Abstract

Doc number: 194

Abstract

Background: Exome sequencing using next-generation sequencing technologies is a cost efficient approach to selectively sequencing coding regions of human genome for detection of disease variants. A significant amount of DNA fragments from the capture process fall outside target regions, and sequence data for positions outside target regions have been mostly ignored after alignment.

Result: We performed whole exome sequencing on 22 subjects using Agilent SureSelect capture reagent and 6 subjects using Illumina TrueSeq capture reagent. We also downloaded sequencing data for 6 subjects from the 1000 Genomes Project Pilot 3 study. Using these data, we examined the quality of SNPs detected outside target regions by computing consistency rate with genotypes obtained from SNP chips or the Hapmap database, transition-transversion (Ti/Tv) ratio, and percentage of SNPs inside dbSNP. For all three platforms, we obtained high-quality SNPs outside target regions, and some far from target regions. In our Agilent SureSelect data, we obtained 84,049 high-quality SNPs outside target regions compared to 65,231 SNPs inside target regions (a 129% increase). For our Illumina TrueSeq data, we obtained 222,171 high-quality SNPs outside target regions compared to 95,818 SNPs inside target regions (a 232% increase).
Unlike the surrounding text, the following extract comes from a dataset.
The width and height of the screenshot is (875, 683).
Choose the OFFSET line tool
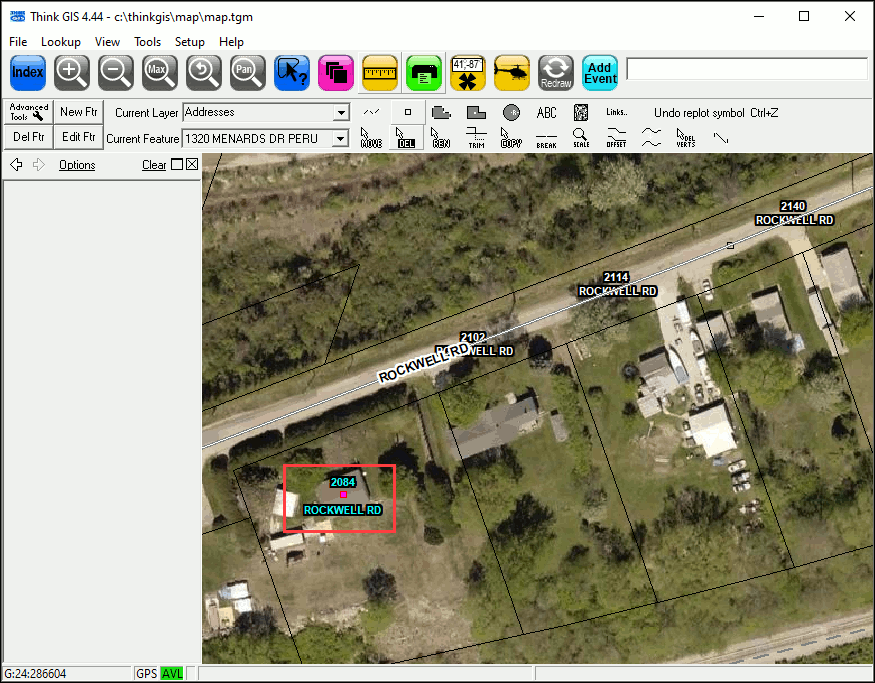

For the data from the 1000 Genomes Project, we obtained 7,139 high-quality SNPs outside target regions compared to 1,548 SNPs inside target regions (a 461% increase).

Conclusions: These results demonstrate that a significant amount of high quality genotypes outside target regions can be obtained from exome sequencing data. These data should not be ignored in genetic epidemiology studies.

Details

Title
Exome sequencing generates high quality data in non-target regions
Author
Guo, Yan; Long, Jirong; He, Jing; Li, Chung-I; Cai, Qiuyin; Shu, Xiao-Ou; Zheng, Wei; Li, Chun
Pages
n/a
Publication year
2012
Publication date
2012
Publisher
BioMed Central
e-ISSN
14712164
Source type
Scholarly Journal
Language of publication
English
ProQuest document ID
1032868749
Copyright
© 2012 Guo et al.; licensee BioMed Central Ltd. This is an Open Access article distributed under the terms of the Creative Commons Attribution License (http://creativecommons.org/licenses/by/2.0), which permits unrestricted use, distribution, and reproduction in any medium, provided the original work is properly cited.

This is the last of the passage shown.